To nie pierwszy raz, kiedy ratownicy medyczni stają się obiektami agresji. Rok rocznie dochodzi do kilku, a nawet kilkunastu takich incydentów.
Pod koniec 2019 jeden z pacjentów zwyzywał i pobił medyków z WSRM. 35-latek zniszczył też sprzęt medyczny za ok. 4 tys. zł. Pracownicy pogotowia pamiętaj także 32-latka, którego odbierali z ul. Sienkiewicza. Mężczyzna był prawdopodobnie pod wpływem dopalaczy. Na widok sanitariuszy rzucił się na nich z pięściami. Latem 2018 roku jeden z ratowników został zaatakowany nożem przez pijanego w sztok mieszkańca Bałut.
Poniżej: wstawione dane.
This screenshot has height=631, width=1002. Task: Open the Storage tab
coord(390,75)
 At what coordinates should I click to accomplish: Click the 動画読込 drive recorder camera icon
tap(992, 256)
- Agresja wobec osób niosących pomoc staje się co raz częstsza a wykonywanie zawodu ratownika medycznego co raz niebezpieczniejsze. Z tego powodu warto przypomnieć, że zgodnie z art. 5 ustawy z dnia 8 września 2006 roku o Państwowym Ratownictwie Medycznym cyt. "osoba udzielająca pierwszej pomocy albo kwalifikowanej pierwszej pomocy, osoba wchodząca w skład zespołu ratownictwa medycznego, osoba udzielająca świadczeń zdrowotnych w szpitalnym oddziale ratunkowym, dyspozytor medyczni podczas wykonywania swoich zadań oraz wojewódzki koordynator ratownictwa medycznego [...] korzystają z ochrony przewidzianej w ustawie z dnia 6 czerwca 1997 roku - Kodeks Karny (Dz.U. 2018, poz. 1600 i 2077) dla funkcjonariuszy publicznych". Oznacza to, że napaść na członków zespołu ratownictwa medycznego jest traktowana tak samo jak napaść na policjanta. - informuje Adam Stępka, rzecznik prasowy WSRM w Łodzi.